Lo primero puede convertirse en un obstáculo para crecer. Lo segundo, en cambio, permite que el empresario sepa qué está pasando realmente dentro de su organización.
Por eso insiste en que el camino está en delegar inteligentemente, pero sin desconectarse.
La frase que repite a sus franquiciados
La misma lógica se traslada al modelo de franquicias de Kyrios. Actualmente, la empresa cuenta con 32 puntos de venta y, según Bogado, 25 de ellos son franquiciados.
Y allí, asegura, repite la misma frase.
“Para mí está.
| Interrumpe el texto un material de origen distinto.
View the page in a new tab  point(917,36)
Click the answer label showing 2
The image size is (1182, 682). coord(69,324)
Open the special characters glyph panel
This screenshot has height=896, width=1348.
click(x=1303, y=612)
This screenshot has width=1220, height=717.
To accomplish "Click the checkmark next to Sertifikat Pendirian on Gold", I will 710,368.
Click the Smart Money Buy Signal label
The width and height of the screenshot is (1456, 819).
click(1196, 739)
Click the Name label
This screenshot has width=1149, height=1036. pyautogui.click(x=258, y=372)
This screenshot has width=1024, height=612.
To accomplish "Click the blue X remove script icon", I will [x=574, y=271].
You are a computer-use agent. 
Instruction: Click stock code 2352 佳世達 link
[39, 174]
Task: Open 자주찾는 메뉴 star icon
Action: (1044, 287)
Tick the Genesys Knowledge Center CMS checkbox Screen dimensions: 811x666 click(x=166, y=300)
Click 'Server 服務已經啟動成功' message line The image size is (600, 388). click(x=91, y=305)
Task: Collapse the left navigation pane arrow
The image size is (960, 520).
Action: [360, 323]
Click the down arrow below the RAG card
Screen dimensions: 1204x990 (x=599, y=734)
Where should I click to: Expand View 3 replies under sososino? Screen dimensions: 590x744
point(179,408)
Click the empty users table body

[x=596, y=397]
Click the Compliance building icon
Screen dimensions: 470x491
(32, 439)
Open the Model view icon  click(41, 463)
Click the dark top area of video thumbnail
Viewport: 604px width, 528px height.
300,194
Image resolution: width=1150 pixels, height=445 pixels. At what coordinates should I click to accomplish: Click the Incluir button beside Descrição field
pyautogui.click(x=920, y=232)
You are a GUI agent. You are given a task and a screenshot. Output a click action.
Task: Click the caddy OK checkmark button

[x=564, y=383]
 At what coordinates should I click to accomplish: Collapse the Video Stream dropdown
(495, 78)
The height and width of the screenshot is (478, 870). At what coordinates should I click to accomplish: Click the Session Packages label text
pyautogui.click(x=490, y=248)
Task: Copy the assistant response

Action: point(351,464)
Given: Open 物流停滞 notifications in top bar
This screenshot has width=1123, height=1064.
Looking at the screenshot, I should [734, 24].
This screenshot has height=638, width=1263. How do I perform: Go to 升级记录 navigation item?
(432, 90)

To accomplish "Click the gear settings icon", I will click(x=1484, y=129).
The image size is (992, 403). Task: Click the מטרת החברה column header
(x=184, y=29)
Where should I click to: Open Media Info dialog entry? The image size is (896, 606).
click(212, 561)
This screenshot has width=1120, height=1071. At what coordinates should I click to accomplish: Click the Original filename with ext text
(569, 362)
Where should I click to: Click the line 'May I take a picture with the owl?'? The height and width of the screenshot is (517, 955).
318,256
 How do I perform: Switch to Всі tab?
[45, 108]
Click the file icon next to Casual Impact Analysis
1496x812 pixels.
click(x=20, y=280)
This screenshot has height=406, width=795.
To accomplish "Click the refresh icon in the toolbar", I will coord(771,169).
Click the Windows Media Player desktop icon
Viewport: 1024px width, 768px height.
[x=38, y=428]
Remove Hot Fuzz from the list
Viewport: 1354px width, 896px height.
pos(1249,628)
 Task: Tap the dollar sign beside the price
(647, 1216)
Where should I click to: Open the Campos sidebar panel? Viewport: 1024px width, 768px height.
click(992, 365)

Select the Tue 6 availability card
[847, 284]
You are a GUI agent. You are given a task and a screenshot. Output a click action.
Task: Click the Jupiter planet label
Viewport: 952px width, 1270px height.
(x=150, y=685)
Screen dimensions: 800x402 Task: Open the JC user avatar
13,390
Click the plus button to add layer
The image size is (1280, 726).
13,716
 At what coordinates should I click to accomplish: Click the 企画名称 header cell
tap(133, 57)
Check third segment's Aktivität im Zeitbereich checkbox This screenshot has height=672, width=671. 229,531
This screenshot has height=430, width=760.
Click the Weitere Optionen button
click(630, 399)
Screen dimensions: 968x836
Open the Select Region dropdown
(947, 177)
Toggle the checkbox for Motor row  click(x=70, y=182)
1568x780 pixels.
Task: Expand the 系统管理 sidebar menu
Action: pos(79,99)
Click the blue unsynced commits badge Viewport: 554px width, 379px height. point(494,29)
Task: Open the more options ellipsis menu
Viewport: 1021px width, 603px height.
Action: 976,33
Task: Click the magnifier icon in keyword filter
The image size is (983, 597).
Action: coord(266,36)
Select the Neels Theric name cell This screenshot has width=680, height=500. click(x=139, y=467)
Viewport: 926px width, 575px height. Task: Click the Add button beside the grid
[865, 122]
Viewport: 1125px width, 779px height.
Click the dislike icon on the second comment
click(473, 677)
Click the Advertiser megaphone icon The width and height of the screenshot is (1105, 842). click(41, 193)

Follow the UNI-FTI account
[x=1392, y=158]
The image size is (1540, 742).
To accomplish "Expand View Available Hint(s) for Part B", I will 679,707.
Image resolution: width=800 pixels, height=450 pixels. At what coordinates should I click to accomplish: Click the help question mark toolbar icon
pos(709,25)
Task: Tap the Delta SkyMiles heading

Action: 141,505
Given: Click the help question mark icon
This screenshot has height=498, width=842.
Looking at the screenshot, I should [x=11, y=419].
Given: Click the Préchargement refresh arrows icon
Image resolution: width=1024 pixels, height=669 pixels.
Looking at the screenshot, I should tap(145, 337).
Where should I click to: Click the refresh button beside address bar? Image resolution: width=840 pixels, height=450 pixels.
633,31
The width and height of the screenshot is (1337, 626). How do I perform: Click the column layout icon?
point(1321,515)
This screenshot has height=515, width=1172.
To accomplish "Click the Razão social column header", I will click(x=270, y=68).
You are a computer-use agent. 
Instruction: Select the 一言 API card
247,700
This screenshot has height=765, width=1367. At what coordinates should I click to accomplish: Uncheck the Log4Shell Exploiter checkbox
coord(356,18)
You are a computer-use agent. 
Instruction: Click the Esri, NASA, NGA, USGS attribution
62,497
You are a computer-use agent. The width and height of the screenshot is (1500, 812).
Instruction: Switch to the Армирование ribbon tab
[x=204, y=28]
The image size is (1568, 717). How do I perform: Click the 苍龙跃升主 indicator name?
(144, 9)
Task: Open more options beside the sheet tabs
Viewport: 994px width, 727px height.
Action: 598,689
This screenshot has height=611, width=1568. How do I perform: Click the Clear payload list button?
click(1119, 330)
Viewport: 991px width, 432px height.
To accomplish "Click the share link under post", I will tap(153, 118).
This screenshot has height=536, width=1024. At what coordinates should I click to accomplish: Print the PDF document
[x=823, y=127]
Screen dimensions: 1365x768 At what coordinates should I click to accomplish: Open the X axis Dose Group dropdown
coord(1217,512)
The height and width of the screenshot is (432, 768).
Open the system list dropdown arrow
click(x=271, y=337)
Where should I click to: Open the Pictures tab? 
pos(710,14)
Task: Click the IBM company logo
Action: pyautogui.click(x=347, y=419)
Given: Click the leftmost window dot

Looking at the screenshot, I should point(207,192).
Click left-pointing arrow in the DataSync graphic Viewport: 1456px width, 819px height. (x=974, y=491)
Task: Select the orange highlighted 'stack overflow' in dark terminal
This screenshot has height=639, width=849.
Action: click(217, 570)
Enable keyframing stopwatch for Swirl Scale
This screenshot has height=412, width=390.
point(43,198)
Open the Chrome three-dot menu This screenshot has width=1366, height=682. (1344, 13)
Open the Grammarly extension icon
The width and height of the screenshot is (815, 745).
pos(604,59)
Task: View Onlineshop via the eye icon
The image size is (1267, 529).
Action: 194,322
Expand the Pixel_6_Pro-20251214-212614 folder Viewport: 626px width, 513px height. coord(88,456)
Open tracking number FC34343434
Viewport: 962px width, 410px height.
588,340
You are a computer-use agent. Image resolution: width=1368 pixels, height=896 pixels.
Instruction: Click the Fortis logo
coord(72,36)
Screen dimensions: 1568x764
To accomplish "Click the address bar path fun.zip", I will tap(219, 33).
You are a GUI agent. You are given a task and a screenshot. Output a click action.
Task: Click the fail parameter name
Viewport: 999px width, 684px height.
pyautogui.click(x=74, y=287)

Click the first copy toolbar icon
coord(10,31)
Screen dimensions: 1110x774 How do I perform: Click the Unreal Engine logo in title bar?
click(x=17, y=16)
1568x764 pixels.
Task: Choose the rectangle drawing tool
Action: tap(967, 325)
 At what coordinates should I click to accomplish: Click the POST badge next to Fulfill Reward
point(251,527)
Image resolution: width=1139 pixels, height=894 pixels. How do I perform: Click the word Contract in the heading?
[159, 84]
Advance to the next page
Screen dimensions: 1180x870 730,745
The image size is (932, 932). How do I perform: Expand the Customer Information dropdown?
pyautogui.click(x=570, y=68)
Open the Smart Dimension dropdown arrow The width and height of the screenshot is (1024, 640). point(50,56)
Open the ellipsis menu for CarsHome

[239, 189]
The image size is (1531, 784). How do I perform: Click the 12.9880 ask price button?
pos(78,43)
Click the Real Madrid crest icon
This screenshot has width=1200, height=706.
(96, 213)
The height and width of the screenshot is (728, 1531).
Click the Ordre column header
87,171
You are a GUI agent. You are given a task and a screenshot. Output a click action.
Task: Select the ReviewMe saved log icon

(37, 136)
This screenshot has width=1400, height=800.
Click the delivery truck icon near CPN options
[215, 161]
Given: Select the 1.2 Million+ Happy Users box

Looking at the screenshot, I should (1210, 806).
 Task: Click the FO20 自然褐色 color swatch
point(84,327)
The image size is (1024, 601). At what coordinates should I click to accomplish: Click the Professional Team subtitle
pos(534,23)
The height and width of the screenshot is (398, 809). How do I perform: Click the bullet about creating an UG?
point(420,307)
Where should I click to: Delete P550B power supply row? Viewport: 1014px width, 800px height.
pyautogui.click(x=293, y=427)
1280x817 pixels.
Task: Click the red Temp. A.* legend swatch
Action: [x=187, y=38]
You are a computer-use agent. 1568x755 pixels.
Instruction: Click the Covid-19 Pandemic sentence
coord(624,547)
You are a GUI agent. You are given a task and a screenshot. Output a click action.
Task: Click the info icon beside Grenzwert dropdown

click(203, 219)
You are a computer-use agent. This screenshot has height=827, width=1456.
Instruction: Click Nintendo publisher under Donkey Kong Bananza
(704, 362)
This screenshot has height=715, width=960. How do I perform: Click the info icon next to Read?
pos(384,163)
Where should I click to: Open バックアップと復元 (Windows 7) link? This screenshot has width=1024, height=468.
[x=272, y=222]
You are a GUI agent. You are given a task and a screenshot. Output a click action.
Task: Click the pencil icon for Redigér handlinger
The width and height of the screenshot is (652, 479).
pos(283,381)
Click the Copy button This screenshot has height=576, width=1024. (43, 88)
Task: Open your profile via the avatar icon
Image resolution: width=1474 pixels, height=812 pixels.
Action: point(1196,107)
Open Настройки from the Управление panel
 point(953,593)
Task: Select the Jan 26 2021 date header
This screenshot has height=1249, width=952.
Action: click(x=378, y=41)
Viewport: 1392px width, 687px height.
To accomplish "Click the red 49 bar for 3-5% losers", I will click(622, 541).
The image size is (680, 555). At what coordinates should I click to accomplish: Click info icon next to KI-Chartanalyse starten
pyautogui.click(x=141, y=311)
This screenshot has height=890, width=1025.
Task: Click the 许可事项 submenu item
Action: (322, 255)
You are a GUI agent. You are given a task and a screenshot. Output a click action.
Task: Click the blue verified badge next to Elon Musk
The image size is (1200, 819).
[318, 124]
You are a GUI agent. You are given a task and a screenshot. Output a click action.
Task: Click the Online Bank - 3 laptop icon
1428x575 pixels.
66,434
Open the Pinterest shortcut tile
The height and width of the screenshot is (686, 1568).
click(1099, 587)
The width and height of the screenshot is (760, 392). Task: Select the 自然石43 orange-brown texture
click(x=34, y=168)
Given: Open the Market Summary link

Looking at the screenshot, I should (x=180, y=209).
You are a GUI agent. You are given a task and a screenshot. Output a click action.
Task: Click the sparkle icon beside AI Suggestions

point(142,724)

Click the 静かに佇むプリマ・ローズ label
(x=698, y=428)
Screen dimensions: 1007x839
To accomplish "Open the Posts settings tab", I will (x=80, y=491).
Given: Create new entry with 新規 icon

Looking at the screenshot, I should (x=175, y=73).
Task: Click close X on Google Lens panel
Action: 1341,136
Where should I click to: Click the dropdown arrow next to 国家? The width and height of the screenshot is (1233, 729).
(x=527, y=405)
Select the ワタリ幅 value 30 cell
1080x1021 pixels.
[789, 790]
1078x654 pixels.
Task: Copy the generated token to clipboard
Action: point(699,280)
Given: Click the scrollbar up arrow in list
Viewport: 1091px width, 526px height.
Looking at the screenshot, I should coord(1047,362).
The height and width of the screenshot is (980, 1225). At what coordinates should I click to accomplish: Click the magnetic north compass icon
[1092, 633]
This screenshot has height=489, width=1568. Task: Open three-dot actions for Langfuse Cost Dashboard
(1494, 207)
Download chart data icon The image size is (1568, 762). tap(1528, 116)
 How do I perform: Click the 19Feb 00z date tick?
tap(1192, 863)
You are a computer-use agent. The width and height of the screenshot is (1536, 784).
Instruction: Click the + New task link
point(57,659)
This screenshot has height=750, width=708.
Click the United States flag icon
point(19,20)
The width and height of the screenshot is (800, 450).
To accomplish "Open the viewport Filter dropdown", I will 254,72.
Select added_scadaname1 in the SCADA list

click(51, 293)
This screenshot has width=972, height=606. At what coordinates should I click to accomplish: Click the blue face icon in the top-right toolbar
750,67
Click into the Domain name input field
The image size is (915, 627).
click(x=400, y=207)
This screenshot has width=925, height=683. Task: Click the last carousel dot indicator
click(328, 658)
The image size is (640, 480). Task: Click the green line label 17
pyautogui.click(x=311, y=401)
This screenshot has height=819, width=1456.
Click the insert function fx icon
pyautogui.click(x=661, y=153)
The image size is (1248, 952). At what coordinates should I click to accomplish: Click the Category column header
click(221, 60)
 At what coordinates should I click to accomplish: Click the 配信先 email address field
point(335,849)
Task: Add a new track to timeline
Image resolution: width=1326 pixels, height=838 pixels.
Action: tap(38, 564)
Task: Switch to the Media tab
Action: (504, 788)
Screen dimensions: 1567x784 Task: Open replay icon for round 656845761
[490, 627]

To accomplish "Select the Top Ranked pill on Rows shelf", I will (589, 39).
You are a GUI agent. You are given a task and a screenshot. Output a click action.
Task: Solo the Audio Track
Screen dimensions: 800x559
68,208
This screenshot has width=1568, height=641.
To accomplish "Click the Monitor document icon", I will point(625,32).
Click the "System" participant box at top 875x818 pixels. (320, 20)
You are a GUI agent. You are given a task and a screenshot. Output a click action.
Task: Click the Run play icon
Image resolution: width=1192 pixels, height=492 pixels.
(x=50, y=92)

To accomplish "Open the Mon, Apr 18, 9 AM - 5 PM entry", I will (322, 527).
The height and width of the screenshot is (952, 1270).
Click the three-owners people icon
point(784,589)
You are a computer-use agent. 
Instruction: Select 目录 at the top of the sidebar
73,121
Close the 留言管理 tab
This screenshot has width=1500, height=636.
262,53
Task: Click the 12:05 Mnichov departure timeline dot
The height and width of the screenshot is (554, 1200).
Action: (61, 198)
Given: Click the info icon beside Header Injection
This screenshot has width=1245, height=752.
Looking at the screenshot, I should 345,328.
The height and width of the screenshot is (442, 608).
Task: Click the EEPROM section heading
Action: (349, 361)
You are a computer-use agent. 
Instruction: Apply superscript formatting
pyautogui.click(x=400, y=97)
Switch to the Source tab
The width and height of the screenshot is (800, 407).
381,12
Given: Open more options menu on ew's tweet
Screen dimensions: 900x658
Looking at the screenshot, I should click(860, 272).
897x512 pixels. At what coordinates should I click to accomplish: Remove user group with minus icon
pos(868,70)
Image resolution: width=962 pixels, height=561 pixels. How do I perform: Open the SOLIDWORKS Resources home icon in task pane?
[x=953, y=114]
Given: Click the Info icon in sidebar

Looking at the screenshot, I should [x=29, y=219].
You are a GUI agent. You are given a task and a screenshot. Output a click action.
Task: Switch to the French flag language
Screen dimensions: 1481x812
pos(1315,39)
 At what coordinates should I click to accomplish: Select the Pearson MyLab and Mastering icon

Eso yo le digo a mis franquiciados”, sostuvo cuando se le preguntó si realmente cree en aquello de que “al ojo del amo engorda el ganado”.
“Si ellos no están, eso no va a funcionar”. La frase puede tener décadas, pero, para Bogado, el crecimiento exige delegar, aunque también exige presencia.
El crecimiento de Kyrios tampoco se queda dentro del territorio nacional, ya que Bogado adelantó a InfoNegocios que la empresa apunta a llegar a 50 puntos de venta el próximo año y que este mismo año prepara su desembarco en Brasil, con la apertura de sus primeras sucursales en el exterior.
Sin duda, es un paso importante para una marca paraguaya que, desde Presidente Franco, fue creciendo hasta posicionarse en el mercado de la indumentaria deportiva y que hoy busca demostrar que, en calidad, no tiene nada que envidiar a las grandes marcas internacionales.
Entonces, aunque la frase suene a cliché, Luis Bogado tiene la firme intención de que “al ojo del amo engorda el ganado” siga teniendo sentido en las próximas generaciones y de que sus hijos y quienes vengan después mantengan el mismo fuego, compromiso y cercanía con el negocio que tuvo su familia desde el comienzo.